Departmental Seminar

Final PhD Seminar-Porosity Induced by Ion Irradiation in Ge and Si1-xGex Alloys

Ms Huda Alkhaldi
ANU
Thursday 13 October 2016 11am–12pm
RSPE Link Seminar Room

When heavy ions with energies in the range of hundreds of keV penetrate c-Ge, they lose their energy through elastic interactions with the target nuclei and can lead to the formation of porosity at moderate ion fluences above about 1015 ions/cm2 at room temperature (RT). Porosity is typically a structure of holes of a few nanometres in diameter separated by thin walls and the porous thickness can be up to hundred nanometres long.
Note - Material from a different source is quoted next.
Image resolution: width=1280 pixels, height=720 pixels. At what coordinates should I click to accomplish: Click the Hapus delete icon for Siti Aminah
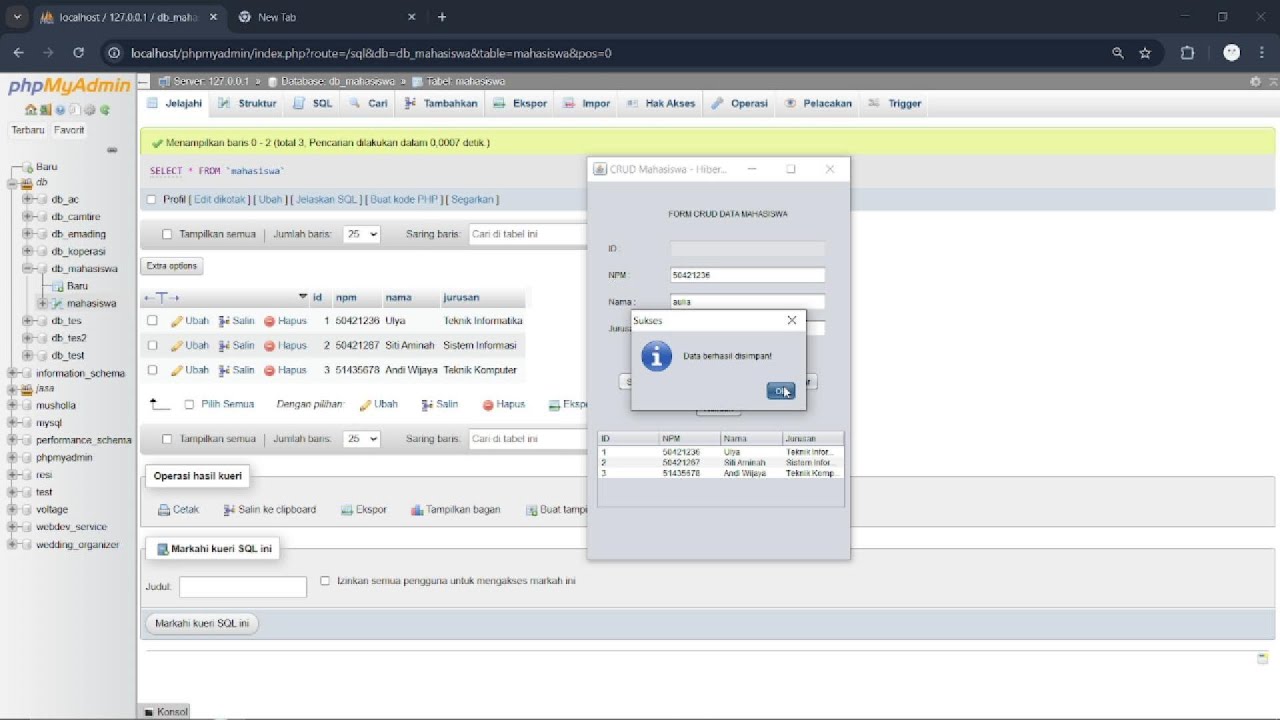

The formation of amorphous porous layers in Ge is associated with extensive swelling. The advantage of such large surface area opens the door for a wide range of applications for example, in lithium ion batteries as an anode, in gas sensors, in thermoelectric applications and in optoelectronic applications. Ion bombardment of c-Si, on the other hand, under comparable implantation conditions does not show pore formation.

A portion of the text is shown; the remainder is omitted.